Summary of accuracy scores of all classifiers

Confusion matrix for DWAEF.
Examples of correctly classified sentences written in a polite/formal tone
Detection of sarcasm poses one of the leading challenges in sentiment analysis, as even a single sarcastic remark can influence sentiment analyzers to produce undesirable results. Primitive techniques used in sarcasm detection used low-level features and traditional machine learning algorithms. The study looked into sarcasm detection with a new perspective. It proposed DWAEF, a deep-weighted ensemble-based framework for sarcasm detection. The framework utilized figurative speech components mainly, the presence of simile, the presence of metaphor and the change in the polarity of a sentence’s constituent clauses using deep learning techniques. The predictions done by the above modules were then fed into DWAEF, which comprised a 1-D CNN, a TabNet and an MLP as its base learners. Based on the results, it can be concluded that combining the proposed indicators with the primitive features achieved better results across all classifiers. It was seen that the proposed ensemble framework performed better as compared to traditional machine learning classifiers. The proposed technique achieved the highest accuracy of 92.01% when proposed indicators were combined with primitive features and evaluated using a weighted average ensemble of deep learning algorithms. The study employed various state-of-the-art tools and techniques; still, the proposed framework may be made to improve the model’s characteristics and efficiency.
In future, the researchers plan to investigate the use of larger datasets for sarcasm detection in deep ensemble framework, while considering potential drawbacks such as increased time and complexity for training and a lack of annotation resources. Efficient resource management strategies such as unsupervised learning techniques and pre-trained models, and crowd sourcing model for annotation shall be explored to mitigate these challenges. The optimal dataset size will depend on the specific application and available resources, and further research should identify the trade-offs and limitations associated with using larger datasets for sarcasm detection.

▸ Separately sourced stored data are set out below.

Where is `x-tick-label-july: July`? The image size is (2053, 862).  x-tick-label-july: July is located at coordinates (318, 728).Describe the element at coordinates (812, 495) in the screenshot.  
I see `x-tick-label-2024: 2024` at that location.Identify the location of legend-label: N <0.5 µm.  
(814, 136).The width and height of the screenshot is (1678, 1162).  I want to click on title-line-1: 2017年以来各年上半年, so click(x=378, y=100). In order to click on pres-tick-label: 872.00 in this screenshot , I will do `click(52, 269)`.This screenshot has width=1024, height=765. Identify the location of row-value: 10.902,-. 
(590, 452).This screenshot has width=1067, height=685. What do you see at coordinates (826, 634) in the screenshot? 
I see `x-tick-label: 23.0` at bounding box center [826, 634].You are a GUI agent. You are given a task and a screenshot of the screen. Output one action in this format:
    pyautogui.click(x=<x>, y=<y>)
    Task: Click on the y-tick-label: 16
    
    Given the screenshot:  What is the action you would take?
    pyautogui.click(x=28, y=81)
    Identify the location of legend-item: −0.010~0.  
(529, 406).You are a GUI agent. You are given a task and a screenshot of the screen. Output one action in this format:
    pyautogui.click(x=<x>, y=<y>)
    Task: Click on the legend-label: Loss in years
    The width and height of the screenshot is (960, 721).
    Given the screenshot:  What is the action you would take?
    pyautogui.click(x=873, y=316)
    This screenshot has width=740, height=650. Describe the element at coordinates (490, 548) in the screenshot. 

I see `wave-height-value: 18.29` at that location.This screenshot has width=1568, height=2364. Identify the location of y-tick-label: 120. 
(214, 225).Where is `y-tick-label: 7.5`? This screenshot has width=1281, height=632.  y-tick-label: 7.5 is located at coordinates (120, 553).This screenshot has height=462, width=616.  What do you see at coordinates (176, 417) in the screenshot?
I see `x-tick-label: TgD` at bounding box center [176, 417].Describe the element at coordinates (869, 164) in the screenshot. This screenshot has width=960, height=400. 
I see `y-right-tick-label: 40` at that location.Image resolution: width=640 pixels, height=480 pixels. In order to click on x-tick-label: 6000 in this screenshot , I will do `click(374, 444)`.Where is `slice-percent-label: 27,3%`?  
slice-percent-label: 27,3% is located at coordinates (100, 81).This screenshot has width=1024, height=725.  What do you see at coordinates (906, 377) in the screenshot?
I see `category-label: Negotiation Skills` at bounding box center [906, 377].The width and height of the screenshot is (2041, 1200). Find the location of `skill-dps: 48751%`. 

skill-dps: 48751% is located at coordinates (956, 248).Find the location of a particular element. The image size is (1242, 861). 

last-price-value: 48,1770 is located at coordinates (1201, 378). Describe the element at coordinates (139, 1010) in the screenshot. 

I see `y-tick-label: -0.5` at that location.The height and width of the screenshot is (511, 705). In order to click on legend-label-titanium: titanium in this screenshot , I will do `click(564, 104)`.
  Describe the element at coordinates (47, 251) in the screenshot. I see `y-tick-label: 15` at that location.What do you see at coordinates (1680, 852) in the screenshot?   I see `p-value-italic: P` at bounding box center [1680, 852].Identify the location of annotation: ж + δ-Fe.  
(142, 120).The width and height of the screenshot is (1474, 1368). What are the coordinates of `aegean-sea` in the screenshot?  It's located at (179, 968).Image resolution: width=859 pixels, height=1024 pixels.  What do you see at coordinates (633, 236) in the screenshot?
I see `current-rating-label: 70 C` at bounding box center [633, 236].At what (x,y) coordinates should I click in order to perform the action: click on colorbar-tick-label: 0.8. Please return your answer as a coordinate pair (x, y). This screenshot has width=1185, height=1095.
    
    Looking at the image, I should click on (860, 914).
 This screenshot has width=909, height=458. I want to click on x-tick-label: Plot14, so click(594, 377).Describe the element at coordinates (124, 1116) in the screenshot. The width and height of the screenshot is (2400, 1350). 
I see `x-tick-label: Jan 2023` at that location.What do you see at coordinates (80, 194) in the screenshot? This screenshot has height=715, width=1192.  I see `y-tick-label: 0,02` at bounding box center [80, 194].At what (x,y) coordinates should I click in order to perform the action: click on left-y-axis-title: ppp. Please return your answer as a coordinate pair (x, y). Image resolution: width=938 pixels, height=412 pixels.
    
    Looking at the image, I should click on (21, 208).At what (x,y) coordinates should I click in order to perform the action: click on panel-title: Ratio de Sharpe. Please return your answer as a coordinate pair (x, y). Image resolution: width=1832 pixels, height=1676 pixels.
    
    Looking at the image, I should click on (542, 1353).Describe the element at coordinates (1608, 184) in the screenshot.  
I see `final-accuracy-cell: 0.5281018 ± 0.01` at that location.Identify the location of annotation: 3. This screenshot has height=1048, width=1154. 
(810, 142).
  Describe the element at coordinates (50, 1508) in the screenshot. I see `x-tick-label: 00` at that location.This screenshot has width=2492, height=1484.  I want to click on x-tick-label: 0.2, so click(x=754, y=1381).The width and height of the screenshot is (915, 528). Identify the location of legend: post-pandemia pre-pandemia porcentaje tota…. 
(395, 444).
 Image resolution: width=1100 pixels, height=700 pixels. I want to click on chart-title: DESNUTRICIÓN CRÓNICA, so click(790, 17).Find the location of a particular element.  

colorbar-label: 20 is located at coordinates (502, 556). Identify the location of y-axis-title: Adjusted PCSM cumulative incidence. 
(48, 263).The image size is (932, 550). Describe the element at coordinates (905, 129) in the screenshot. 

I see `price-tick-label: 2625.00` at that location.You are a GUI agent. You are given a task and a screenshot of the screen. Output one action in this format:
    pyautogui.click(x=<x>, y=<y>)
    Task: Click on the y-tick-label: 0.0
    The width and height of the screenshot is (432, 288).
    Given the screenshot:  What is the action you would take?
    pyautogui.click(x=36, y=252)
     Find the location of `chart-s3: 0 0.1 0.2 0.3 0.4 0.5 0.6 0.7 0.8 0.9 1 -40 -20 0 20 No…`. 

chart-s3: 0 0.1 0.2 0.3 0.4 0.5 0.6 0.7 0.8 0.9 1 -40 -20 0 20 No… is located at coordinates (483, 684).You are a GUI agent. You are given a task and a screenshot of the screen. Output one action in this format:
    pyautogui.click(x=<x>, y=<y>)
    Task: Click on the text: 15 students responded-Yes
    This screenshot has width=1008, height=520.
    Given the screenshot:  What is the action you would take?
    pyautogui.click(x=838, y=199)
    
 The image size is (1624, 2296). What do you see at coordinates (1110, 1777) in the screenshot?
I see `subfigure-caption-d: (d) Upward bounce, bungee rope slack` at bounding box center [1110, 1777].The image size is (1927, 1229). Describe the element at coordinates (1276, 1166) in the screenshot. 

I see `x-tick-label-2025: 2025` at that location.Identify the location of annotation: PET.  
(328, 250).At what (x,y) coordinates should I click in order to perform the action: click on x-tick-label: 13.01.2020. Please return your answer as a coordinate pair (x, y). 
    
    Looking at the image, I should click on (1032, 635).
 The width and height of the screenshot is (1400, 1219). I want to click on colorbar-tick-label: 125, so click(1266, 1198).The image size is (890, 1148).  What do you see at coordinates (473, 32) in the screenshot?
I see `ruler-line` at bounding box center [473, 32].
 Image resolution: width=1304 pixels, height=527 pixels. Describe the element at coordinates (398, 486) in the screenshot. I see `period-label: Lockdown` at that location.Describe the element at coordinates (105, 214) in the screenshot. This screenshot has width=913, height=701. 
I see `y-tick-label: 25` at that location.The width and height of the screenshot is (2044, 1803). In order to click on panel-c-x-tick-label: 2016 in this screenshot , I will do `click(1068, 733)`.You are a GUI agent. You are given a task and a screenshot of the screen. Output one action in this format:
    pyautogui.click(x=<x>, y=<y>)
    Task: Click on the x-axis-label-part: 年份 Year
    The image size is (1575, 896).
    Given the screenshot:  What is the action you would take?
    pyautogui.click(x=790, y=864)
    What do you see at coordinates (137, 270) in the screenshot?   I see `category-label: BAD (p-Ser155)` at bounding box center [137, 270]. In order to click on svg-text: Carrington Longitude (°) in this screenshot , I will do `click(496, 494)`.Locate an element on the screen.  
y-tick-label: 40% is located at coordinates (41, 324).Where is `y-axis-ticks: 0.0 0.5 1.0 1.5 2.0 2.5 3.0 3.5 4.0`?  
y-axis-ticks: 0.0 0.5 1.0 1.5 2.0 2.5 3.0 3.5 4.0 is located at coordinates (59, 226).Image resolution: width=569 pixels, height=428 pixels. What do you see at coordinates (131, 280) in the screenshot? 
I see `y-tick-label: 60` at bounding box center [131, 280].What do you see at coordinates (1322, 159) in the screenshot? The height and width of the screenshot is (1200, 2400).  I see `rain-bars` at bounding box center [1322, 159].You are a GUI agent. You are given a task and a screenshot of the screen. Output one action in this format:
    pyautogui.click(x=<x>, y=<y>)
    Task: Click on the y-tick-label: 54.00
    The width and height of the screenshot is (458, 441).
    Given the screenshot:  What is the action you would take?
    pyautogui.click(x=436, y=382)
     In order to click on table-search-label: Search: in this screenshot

While working in the domain of sarcasm detection, the authors also came across other crucial perspectives regarding sarcasm. It was sensed that the interpretation of sarcasm can also be influenced by cultural and linguistic factors, and people from different cultures may interpret sarcasm differently. Different languages may have their own unique styles and patterns of sarcasm, which may not be easily translatable or understandable to those unfamiliar with the language. Therefore, cultural and linguistic contexts are crucial when studying or detecting sarcasm. Sarcasm detection models that work well in one language or culture may not perform well in another, highlighting the importance of considering these factors in model design and evaluation. Hence, in future, the authors plan to incorporate more advanced tools in the DWAEF framework and fine-tune it to perform cross-lingual, cross-cultural and multimodal predictions.